In defence of an ‘unimportant’ inkosi

2011-09-28 00:00

BISHOP John Colenso along with his family are well known for their campaigns on behalf of Chief Langalibalele of the Hlubi and the Zulu kings Cetshwayo kaMpande and Dinizulu kaCetshwayo, but British historian Gwilym Colenso has uncovered their campaign on behalf of a minor inkosi known only as Beje while researching the Colenso campaign network that stretched bet­ween two continents.

As his surname suggests Gwilym Colenso is related to the Colensos. “But not directly,” he says. “The bishop was a cousin of my great-great-grandfather, Richard Colenso.”

Colenso has published several papers on the Colensos as well as contributing to The Eye of the Storm: Bishop John William Colenso and the Crisis of Biblical Inspiration edited by Jonathan Draper.

Exploring the Colenso legacy found Colenso first visiting South Africa in 1999 when he rounded off a visit to the sites associated with the Colenso family in and around Pietermaritzburg with a reading of Jeff Guy’s bio-graphy The Heretic. “It was a real eye-opener,” says Colenso.

“A lot of work has been done on the South African side of the family of Bishop Colenso,” says Colenso, citing not only Guy (who also wrote The View Across the River dealing with Harriette Colenso’s campaigns on behalf of the Zulus) but historians such as Shula Marks, Ruth Edgecombe and Brenda Nicholls. “I decided to concentrate on the British connection. Frank Colenso was the most active campaigner there and, after he died, his widow, Sophie.

“During the period when the Colensos were campaigning, attitudes hardened towards indigenous people and British imperial expansion became more and more aggressive,” says Colenso. “Humanitarians protesting about its destructive effects on colonised people became more isolated in the white community­ and faced increasing hostility­ from colonial officials and whites settlers alike.

“However, the Colenso family were able, via their family connections, to maintain what has been called an ‘extensive chain of influence’ linking a beleaguered and relatively powerless humanitarian minority in Natal to the source of imperial power at the heart of the British Empire.”

By the time of the Langalibalele trial­ in 1874, Bishop Colenso had been in the colony for two decades and his children were in their late 20s or early 30s. “His two sons were in England having finished their university education and his three daughters remained in the family home at Bishopstowe in Natal,” says Colenso.

The Langalibalele affair marked the beginning of a lifelong campaign by the bishop and his family for justice for the Zulu people. “But it set the Colenso family at odds with the Natal authorities,” says Colenso. “And it also brought the Colenso family into conflict with the majority of the settler community of Natal.”

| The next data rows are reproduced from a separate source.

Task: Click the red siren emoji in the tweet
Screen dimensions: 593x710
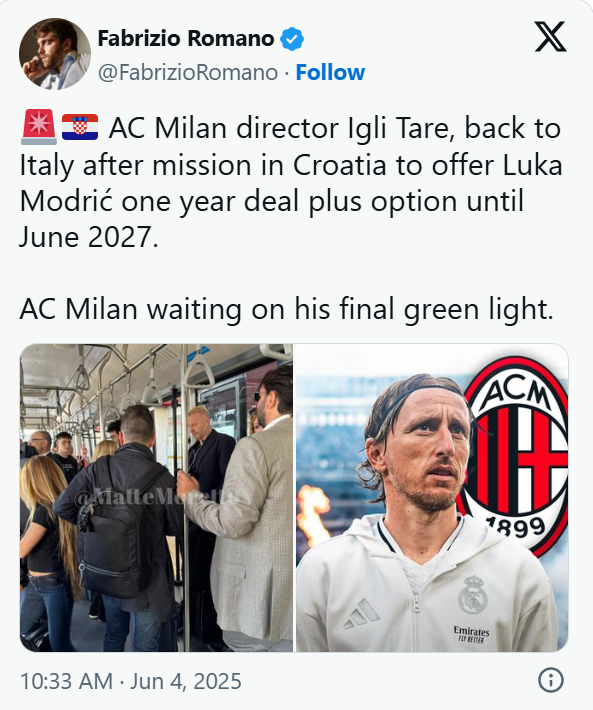Action: click(39, 127)
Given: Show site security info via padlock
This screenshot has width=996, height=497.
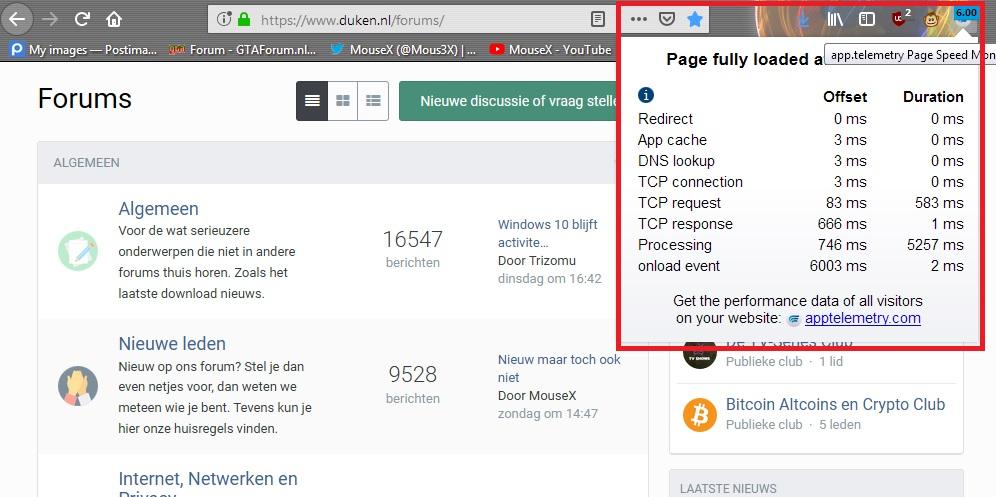Looking at the screenshot, I should (244, 19).
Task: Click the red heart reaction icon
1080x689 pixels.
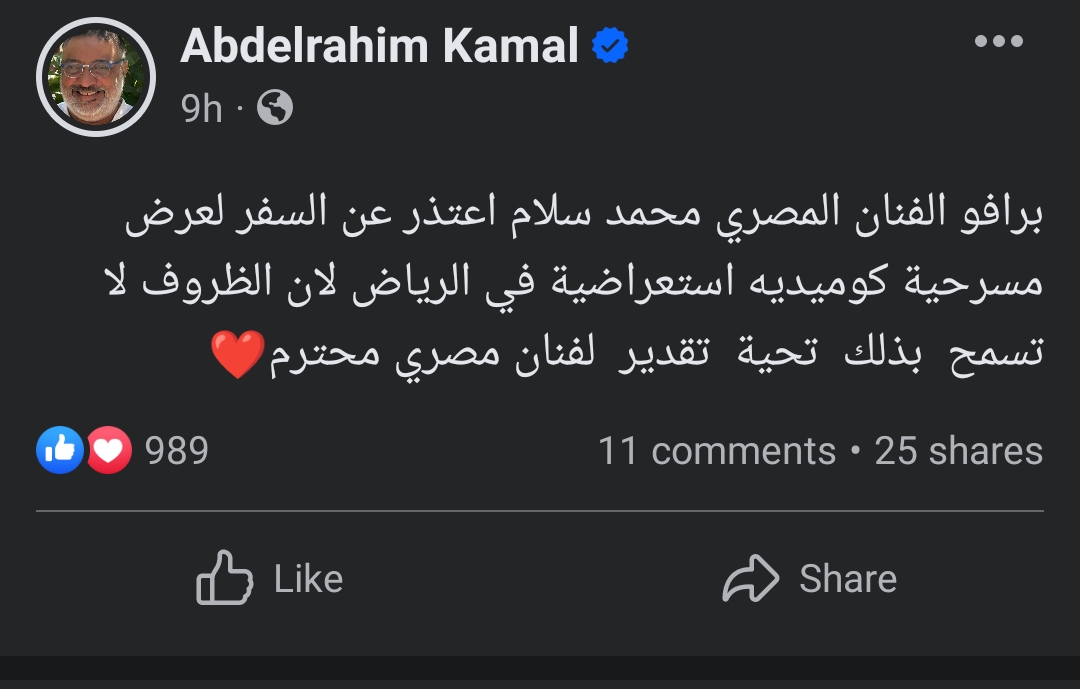Action: tap(108, 451)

Their campaign for Langalibalele also saw the beginning of a close relationship between the Colenso family and the Aborigine’s Protection Society in Britain, especially with its secretary Frederick Chesson.

“With the aid of Frank as their British connection, the Colenso’s campaigning work had the effect of enabling the Zulu voice to be heard not only in Natal but also in England at a time when black Africans were yet to harness the full power of the written word.”

Caption: Gwilym Colenso

Gwilym has returned to South Africa for research trips in 2001, 2009, and again this year when he presented­ a paper at the 23rd Biennial conference of the Southern African Historical Society in Durban dealing with his work on the British connection in the Colenso family’s work with the Zulu.

A key focus of the paper is the Colenso campaign on the behalf of Beje which Colenso first came across when researching at Rhodes House, Oxford university. Further archival research in Britain and South Africa unearthed the details.

“The Beje case is just one of very many cases taken up or championed by the Colensos over a 35-year period of intense campaigning,” says Colenso. “It is not in itself more dramatic than many others but I think it is important because, in political terms, Beje was unimportant.”

A Natal Zulu chief, Beje, with over 20 of his followers, was tried in 1880 in the Native High Court of Natal in Pietermaritzburg on a charge of high treason for crossing into Zululand during the Anglo-Zulu war the previous year.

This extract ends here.